There are not any that we would trust either. You should not make assumptions like there is only one type of anything in that network.
> For example, the world leader in firewalls,
> yes, you know who that is, has had a remotely
> exploitable buffer overflows in their code
> since the very early stages of the product,
> until today, they still don't know about it.
I've known about it for nearly 18 months. I personally called the vendor you are talking about and talked to them about the problem when I learned of it in the underground. Once again an assumption. You ASSUME that the vendor does not know about it because they don't acknowledege it, have not published it or released a fix, etc.
Having market share is entirely different than being the "world leader". I have worked with several firewalls. (I worked for a firewall vendor and did the configuring my vendor's firewall in the "firewall roundup" by NSTL) I know which product you are talking about find that the one you are talking about. It is basically junk relative the stuff some of the other guys are doing. I certainly would not trust it to direct internet exposure with no other control points between it and a secure bank network.
> Oh, it's been running for almost two years now, > no incidents 'eh
He did not say that-- he said "..... nobody
has ever got in, and if someone did, I would
definitely be one of the first to know. "
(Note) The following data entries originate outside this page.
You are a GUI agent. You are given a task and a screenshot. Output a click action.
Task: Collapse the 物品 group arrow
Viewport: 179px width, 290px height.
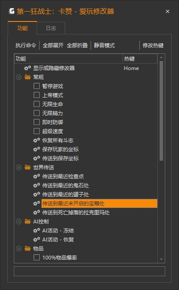[19, 248]
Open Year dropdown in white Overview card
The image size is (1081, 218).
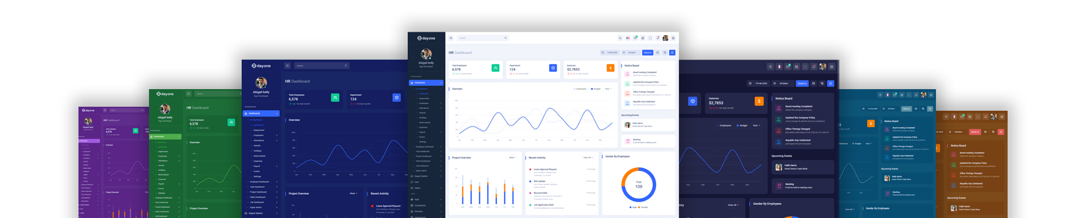(608, 89)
There have been incidents of people hitting the honeypots. They did not get anywhere except somewhere where let's just say they have plenty of time to think about the "no good" they were up to.
> let me tell you this darling, and you listen
> well, if someone serious was after this system,
> you certainly wouldn't know about it
It helps to measure the situation before shooting your mouth off uncontrollably. For example, you just called a 6'8 280 lb guy with shoulders practically broad enough to put his arms out of BOTH windows when he drives down the street "darling"
> Would you trust a system designed by a person
> which has the above homepage ooze.bloomnet.com
Trust is a relative thing. It is based on assurance.
Let's analize it shall we.
Relative to someone who practices in the making of assumptions rather than in the analysis of the situation as it presents itself. You don't have the kind of information you need to say any of what you have said.
Just take the time to stop and look. Ask questions instead of assuming and flaming.
Just incase you are wondering no-- I would not trust your skills over the guy you just flamed.
> he clearly has obvisous mental problems.
Once again-- another assumption.
> I would flame some more, but I'm tired.
Glad to see something was able to save you from the embarressment.
A wise man once wrote: It is better for someone to think you might be a fool than to open your mouth and remove all doubt.
Please spare us the removal of doubt factor.